## TASK INSTRUCTIONS
Return each line of the records below in which the string "heading" turns up.

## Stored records
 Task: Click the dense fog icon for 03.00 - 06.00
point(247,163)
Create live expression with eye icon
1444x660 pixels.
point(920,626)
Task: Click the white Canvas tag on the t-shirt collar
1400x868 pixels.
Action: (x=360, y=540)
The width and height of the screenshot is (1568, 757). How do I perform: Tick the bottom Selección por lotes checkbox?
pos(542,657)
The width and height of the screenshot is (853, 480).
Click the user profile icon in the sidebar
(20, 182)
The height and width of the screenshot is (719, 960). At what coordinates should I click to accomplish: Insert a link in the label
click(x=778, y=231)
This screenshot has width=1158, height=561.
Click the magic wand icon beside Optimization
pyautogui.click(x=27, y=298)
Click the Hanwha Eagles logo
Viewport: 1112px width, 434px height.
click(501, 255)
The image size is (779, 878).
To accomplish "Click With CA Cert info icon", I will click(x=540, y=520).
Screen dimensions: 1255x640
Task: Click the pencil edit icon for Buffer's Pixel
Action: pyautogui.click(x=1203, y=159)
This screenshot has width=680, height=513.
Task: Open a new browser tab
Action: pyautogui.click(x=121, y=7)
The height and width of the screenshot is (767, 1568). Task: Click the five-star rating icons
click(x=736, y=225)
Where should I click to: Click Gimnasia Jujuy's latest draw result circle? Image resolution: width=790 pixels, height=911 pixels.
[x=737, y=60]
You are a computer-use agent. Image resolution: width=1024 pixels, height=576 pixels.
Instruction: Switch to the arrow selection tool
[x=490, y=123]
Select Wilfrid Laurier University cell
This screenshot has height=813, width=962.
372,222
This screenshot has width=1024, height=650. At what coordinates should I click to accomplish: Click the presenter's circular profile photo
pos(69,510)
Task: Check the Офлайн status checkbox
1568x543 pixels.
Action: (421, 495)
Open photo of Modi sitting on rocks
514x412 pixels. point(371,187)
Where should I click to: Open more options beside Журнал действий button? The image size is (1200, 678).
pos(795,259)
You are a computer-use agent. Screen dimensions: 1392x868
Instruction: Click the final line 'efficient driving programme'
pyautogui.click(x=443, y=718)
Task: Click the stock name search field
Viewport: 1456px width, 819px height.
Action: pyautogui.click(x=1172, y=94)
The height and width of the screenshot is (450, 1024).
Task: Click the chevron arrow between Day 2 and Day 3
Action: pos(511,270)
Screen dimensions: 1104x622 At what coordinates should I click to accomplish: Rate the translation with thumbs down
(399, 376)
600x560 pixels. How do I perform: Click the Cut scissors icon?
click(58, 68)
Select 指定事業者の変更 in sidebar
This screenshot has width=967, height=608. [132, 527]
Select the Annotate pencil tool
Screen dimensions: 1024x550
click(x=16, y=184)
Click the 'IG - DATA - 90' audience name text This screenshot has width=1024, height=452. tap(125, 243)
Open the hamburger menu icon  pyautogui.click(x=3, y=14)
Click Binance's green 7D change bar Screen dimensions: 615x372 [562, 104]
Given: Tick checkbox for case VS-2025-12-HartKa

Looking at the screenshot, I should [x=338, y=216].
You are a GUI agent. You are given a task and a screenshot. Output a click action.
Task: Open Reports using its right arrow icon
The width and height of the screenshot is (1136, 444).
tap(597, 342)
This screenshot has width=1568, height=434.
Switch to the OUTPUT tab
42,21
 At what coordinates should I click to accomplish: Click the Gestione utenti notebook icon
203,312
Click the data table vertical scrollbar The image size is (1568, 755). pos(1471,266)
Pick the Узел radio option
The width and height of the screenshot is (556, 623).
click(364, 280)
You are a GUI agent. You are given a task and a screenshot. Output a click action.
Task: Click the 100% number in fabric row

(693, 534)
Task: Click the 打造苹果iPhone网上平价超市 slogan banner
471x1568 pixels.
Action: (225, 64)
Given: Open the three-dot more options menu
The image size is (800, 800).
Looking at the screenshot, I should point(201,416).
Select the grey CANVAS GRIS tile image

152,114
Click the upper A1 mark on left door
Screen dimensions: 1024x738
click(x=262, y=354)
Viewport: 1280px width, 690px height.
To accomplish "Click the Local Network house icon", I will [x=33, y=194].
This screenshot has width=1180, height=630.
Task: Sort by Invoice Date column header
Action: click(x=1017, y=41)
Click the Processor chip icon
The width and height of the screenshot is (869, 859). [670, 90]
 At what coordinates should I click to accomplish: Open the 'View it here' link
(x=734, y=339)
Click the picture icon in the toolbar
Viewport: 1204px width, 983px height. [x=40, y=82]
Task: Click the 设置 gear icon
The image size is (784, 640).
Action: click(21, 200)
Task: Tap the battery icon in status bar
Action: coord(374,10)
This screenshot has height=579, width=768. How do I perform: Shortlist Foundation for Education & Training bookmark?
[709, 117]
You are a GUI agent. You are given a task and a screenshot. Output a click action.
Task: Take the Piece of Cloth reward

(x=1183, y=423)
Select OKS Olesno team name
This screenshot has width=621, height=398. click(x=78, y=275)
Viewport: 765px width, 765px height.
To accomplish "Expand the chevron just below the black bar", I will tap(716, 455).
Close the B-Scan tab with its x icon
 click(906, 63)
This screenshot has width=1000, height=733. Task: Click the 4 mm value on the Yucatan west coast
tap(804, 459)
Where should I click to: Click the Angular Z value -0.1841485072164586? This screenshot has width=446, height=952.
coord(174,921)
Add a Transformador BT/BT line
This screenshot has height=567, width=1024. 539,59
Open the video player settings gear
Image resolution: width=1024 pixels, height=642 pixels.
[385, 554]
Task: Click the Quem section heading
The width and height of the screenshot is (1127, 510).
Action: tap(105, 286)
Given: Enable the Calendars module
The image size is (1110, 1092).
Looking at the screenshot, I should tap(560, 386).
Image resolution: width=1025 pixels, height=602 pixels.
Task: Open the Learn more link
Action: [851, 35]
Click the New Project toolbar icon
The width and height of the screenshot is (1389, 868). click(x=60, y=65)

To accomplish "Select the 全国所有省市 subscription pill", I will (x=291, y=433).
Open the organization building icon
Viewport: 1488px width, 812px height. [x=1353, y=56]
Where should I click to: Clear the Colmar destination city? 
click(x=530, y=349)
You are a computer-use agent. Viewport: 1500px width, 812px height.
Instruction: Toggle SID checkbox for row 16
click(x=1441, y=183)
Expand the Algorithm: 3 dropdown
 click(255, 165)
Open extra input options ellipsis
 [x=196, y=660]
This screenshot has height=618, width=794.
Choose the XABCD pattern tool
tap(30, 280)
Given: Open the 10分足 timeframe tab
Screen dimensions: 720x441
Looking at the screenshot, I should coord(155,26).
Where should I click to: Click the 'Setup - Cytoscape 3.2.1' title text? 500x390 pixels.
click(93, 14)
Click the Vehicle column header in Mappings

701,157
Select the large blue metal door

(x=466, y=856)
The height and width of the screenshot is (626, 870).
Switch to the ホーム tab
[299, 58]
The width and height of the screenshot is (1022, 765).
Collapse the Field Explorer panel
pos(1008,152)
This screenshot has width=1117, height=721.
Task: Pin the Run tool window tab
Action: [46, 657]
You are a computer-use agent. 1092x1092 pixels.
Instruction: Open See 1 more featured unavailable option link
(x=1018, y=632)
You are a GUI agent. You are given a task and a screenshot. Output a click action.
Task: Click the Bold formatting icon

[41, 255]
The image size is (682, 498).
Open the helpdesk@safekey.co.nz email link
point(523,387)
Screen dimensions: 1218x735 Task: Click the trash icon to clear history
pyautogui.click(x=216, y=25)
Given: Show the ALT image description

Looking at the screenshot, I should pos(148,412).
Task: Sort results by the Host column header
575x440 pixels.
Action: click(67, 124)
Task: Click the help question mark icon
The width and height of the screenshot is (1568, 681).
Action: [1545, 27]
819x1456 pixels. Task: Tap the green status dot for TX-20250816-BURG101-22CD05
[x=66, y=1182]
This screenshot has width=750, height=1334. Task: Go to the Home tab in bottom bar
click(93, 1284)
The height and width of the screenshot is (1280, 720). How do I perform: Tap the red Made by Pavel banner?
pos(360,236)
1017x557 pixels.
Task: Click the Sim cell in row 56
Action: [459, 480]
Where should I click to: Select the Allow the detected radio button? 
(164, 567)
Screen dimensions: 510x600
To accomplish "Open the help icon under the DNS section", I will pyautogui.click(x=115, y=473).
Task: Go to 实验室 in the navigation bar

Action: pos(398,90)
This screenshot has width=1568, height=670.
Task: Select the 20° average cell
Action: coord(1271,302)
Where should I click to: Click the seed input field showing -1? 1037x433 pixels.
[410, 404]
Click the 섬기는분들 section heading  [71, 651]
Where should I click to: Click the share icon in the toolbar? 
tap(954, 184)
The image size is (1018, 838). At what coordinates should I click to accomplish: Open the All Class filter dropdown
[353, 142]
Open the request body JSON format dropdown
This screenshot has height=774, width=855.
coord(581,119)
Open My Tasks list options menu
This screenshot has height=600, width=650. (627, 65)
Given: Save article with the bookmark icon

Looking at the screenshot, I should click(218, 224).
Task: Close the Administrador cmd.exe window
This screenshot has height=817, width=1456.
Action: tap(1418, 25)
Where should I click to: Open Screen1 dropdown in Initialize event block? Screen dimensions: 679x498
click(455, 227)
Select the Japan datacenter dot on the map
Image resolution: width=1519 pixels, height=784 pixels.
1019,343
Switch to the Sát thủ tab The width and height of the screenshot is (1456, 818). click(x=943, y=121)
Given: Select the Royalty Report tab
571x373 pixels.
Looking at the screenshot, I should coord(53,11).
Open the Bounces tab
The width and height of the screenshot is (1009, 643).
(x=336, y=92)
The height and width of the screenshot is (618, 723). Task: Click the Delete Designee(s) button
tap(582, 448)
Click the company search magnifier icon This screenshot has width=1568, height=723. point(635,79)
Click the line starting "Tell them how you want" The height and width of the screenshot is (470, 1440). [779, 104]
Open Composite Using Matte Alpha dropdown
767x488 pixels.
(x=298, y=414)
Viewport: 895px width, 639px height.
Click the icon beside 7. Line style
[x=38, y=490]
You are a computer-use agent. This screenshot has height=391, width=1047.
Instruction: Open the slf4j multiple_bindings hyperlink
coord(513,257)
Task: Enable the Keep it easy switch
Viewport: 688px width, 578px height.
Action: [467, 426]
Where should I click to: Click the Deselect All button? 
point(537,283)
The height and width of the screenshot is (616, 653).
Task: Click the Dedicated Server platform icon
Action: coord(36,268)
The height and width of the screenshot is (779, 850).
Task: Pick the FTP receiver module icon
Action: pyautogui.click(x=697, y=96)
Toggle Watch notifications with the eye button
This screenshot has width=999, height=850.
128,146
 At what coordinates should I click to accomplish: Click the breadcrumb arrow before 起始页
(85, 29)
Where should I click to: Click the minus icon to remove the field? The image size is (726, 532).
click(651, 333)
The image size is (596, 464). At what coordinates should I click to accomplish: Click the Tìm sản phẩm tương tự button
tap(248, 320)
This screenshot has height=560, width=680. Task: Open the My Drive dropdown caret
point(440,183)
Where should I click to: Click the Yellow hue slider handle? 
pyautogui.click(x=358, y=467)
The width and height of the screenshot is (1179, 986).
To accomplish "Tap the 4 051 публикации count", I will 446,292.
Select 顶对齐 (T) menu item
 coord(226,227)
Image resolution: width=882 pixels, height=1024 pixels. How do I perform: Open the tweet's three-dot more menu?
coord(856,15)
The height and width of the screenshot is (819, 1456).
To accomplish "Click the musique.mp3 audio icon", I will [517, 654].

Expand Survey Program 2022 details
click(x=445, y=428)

## OUTPUT FOR THIS EXERCISE
Task: Click the Quem section heading
Click the 섬기는분들 section heading  [71, 651]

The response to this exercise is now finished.